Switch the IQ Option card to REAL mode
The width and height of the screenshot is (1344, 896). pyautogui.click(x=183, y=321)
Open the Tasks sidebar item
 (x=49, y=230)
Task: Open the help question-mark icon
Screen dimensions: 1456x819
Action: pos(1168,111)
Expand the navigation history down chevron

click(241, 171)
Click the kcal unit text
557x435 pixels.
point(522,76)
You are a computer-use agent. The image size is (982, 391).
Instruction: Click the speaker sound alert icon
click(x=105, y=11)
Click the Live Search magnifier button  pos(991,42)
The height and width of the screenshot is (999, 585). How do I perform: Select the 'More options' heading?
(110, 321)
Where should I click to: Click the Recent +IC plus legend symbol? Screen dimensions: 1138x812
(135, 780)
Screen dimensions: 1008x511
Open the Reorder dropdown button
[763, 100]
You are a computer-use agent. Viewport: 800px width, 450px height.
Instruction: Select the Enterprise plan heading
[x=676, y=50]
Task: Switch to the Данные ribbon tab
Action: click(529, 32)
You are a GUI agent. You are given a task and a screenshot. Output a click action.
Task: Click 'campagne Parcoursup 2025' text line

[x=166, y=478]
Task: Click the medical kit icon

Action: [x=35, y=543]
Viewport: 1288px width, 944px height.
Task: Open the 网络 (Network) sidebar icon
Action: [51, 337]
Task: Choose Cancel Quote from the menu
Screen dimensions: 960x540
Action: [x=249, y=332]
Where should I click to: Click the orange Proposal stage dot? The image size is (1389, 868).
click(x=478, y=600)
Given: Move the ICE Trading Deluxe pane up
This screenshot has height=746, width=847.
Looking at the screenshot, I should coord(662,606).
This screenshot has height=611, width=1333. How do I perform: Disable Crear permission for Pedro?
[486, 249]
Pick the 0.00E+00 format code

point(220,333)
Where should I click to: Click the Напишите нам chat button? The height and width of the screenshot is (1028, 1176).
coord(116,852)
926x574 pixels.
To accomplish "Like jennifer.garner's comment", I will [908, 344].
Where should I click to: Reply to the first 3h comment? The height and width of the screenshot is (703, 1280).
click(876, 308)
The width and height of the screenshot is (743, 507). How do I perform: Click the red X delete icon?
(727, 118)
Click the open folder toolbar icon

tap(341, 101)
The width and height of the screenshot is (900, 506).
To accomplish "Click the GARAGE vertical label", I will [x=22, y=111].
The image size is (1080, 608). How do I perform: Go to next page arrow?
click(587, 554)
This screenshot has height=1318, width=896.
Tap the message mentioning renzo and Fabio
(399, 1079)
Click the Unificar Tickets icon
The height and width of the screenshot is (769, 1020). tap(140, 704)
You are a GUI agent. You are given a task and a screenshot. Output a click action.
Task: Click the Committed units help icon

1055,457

-.-.-

Pull out each line of the material above that contains the string "image", and list those lines in their original order.

### The answer
You are a computer-use agent. The image size is (982, 391).
Where should I click to: Click the orange Proposal stage dot? The image size is (1389, 868).
The image size is (1080, 608). How do I perform: Go to next page arrow?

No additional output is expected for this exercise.